§ Esercizi:
1. Rispondi alle domande seguenti in base al brano.
(a) Quale società si è costituita eccependo l'inammissibilità della questione di costituzionalità?
(b) Quale articolo della legge fallimentare indica gli atti sui quali la posizione dell'impresa in amministrazione straordinaria sarebbe diversa?
(c) Nell'amministrazione straordinaria, a differenza che nel fallimento, quale elemento prevale?
2. Sostituisci "commissario liquidatore" con "curatore fallimentare" nel tratto del brano che va da "5. Si è costituita" fino a "della normativa vigente.", e riporta quel tratto così modificato.

§ Brano da leggere:
+++++
5. Si è costituita infine la società Barclays Financial Services Italia s.p.a. eccependo pregiudizialmente l'inammissibilità della questione di costituzionalità per difetto di rilevanza nel giudizio a quo giacchè l'eventuale dichiarazione di illegittimità costituzionale dell'art. 206, comma 2, l. fall. non potrebbe esplicare quella efficacia ripristinatoria della situazione qua ante, con restituzione innanzi tutto delle somme versate, postulata dall'ordinanza di rimessione; nè sarebbe possibile far valere una responsabilità civile per colpa del commissario liquidatore che ha legittimamente operato sulla base della normativa vigente.

 

Nel merito la difesa della società ha poi chiesto che la questione sia dichiarata comunque non fondata, sostenendo in particolare essere diversa la posizione dell'impresa o della società soggetta ad amministrazione straordinaria in ordine al compimento degli atti indicati nell'art. 35 l. fall. In questa ipotesi, infatti, non viene in rilievo la determinazione dello stato di insolvenza o la quantificazione dell'esposizione debitoria, ma il compimento di operazioni di gestione del patrimonio che la legge ha voluto affidare ad un organo appositamente istituito in vista della rilevanza degli interessi pubblici coinvolti nell'amministrazione straordinaria; non è invece configurabile un interesse concreto e giuridicamente rilevante a che il debitore assoggettato alla procedura sia sentito in occasione del compimento delle singole operazioni che la legge attribuisce al Commissario sotto la vigilanza dell'autorità amministrativa. D'altra parte nell'amministrazione straordinaria - a differenza che nel fallimento - prevale l'elemento pubblicistico, sicchè appare logico che venga data minore importanza all'audizione degli amministratori di un'impresa o di una società che sono stati estromessi dalla gestione, prevedendo la legge altri e più penetranti tipi di controllo funzionalizzati al coordinamento dell'amministrazione straordinaria dell'impresa in crisi con gli interessi della pubblica economia e dell'occupazione.
+++++
§ Voci fornite:
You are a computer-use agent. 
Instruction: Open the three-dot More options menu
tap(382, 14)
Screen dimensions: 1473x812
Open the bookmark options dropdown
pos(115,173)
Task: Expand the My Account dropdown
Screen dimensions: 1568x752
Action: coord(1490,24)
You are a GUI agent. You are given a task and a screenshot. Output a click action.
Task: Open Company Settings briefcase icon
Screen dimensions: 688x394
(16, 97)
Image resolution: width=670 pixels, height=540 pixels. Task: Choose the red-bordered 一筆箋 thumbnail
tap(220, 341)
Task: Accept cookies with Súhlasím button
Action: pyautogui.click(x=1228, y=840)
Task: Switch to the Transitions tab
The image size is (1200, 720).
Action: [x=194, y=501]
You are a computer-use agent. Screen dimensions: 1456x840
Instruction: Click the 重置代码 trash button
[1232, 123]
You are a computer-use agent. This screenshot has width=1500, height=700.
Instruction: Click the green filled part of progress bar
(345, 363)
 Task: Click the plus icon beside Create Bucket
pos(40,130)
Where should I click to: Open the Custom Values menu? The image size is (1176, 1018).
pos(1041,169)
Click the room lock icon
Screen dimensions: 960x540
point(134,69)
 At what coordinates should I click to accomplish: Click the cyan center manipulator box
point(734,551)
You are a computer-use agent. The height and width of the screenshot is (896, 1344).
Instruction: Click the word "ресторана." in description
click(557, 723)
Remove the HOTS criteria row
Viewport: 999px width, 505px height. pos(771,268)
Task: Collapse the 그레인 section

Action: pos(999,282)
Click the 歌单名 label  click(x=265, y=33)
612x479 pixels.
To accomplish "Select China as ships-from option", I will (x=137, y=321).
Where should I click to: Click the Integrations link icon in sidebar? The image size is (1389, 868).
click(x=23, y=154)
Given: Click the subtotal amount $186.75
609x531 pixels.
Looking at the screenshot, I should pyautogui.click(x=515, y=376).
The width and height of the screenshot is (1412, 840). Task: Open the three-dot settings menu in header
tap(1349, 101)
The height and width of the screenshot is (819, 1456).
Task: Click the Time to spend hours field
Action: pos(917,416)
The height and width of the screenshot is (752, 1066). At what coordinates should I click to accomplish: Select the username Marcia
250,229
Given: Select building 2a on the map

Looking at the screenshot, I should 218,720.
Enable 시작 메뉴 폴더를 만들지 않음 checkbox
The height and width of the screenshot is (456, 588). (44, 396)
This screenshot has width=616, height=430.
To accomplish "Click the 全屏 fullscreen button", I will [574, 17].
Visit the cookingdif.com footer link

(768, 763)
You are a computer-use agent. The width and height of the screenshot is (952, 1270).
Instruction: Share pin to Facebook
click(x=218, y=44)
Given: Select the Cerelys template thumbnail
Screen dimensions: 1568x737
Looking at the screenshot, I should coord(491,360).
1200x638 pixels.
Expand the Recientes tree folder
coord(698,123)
+++++
§ Soluzioni per esercizio:
1.
(a) La società Barclays Financial Services Italia s.p.a.
(b) L'art. 35 l. fall.
(c) Prevale l'elemento pubblicistico.

2.
5. Si è costituita infine la società Barclays Financial Services Italia s.p.a. eccependo pregiudizialmente l'inammissibilità della questione di costituzionalità per difetto di rilevanza nel giudizio a quo giacchè l'eventuale dichiarazione di illegittimità costituzionale dell'art. 206, comma 2, l. fall. non potrebbe esplicare quella efficacia ripristinatoria della situazione qua ante, con restituzione innanzi tutto delle somme versate, postulata dall'ordinanza di rimessione; nè sarebbe possibile far valere una responsabilità civile per colpa del curatore fallimentare che ha legittimamente operato sulla base della normativa vigente.